By the end of this tutorial, you will have the following using your Hygraph data and Webstudio:

  • An overview page โ€“ One page that contains all the records in the Hygraph blog model, each with a link to view that record on a details page (a dynamic page).

  • A details page โ€“ A template displaying the blog data matching the blog URL viewed. If the user is on /blog/mouse, the Dynamic Page will fetch Hygraph for a record whose slug equals "mouse" and display its contents.

  • A sitemap โ€“ A dynamic sitemap containing the various records in Hygraph.

Video tutorial

This video contains a step-by-step walkthrough on using Webstudio and Hygraph together.

Full video walkthrough

Webstudio is a visual builder that connects to Hygraph

Webstudio is solely focused on creating a visual builder for the frontend. It's backend agnostic, meaning we don't lock you into using any one backend/CMS/database.

In the case of Hygraph, this enables you to leverage your current data without having to custom code a frontend.

Webstudio is open source, has all CSS properties, and is dynamic at the speed of static.

Pagination

The demo did not show how to paginate your Hygraph content, so this section will show you.

First, start by going to the Marketplace > Hygraph > and insert the Posts page.

The Posts page contains:

  • A query ready for pagination

  • A Posts Per Page variable on the body that lets you define how many posts should display

  • Accessibility and SEO-friendly pagination that will display if the amount of posts in Hygraph exceeds the Posts Per Page number

  • Bindings with logic to calculate the offset and conditions to hide prev/next links if at the beginning or end

The method of pagination will use prev/next links with offset values, i.e., skipping a specified number of items to move to the next set of results.

Offset is used over cursors (another pagination method) because offsets provide a single URL per page, such as ?page=4, whereas cursor provides two URLs per page, such as ?after=abc and ?before=ghi, which is not good for SEO.

Converting your existing query

If you have an existing query, it will need to be modified if it uses <yourModel>, such as posts, and not <yourModelConnection>, such as postsConnection.

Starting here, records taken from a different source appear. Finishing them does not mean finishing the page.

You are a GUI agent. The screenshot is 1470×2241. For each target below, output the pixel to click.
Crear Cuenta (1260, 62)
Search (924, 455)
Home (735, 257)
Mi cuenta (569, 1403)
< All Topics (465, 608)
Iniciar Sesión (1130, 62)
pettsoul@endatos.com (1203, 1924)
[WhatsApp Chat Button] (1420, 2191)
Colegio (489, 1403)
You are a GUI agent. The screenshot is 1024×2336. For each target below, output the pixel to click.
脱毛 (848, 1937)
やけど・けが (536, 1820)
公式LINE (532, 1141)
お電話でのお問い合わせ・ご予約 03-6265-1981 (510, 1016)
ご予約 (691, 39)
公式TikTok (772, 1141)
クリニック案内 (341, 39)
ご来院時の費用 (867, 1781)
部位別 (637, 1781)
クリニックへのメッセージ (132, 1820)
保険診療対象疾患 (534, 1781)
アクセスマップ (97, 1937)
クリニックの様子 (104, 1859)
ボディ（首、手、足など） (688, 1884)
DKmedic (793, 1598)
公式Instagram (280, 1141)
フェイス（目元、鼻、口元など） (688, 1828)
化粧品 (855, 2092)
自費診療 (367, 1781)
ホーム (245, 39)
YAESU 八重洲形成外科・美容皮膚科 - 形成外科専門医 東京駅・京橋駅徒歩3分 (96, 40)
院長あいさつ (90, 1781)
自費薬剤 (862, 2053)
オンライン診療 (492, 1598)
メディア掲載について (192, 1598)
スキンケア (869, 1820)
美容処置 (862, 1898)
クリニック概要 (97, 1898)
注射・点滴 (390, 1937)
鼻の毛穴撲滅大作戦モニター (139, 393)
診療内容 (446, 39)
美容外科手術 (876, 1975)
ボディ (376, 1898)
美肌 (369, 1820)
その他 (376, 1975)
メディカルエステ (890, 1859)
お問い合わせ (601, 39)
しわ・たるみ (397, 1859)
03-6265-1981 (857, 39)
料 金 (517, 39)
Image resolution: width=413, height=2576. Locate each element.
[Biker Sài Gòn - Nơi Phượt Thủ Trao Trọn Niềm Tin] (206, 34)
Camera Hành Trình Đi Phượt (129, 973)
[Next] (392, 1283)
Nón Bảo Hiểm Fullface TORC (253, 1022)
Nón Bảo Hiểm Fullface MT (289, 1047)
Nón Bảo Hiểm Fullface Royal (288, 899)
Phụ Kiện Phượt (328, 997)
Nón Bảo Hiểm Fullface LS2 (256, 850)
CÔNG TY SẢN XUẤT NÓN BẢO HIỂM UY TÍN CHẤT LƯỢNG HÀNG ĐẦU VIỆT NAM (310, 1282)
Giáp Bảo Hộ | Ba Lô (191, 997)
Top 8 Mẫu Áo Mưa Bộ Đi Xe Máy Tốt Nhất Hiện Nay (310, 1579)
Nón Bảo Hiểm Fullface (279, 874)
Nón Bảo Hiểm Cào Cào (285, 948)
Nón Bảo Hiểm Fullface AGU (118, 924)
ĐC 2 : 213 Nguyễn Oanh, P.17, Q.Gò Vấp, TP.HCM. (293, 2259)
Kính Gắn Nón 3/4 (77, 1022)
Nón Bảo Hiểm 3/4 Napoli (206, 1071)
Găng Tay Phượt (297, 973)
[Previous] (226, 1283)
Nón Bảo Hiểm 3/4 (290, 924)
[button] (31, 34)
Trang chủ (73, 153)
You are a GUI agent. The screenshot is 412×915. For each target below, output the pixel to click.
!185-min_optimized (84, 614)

If your query looks like this:

query Posts {
	...
  posts {
    title
    slug
    ...
  }
}

It will now look like this:

query Posts($first: Int, $skip: Int = 0) {
  postsConnection(
    first: $first
    skip: $skip
    orderBy: publishedAt_DESC
  ) {
    pageInfo {
      hasNextPage
      hasPreviousPage
    }
    edges {
      node {
        title
        slug
        ...
      }
    }
  }
}

The contents of edges.node in the second query are exactly the same as the contents of posts from the first query. Therefore, you can copy the contents of posts and paste them into edges.node.

The rest of the second query provides context about whether there are previous or next pages and introduces filters to offset/skip results based on the current page.

If you already setup a page using posts, you will need to rebind the values on your page because the Resource response will be different. For example, Post Item.node.title instead of Post Item.title.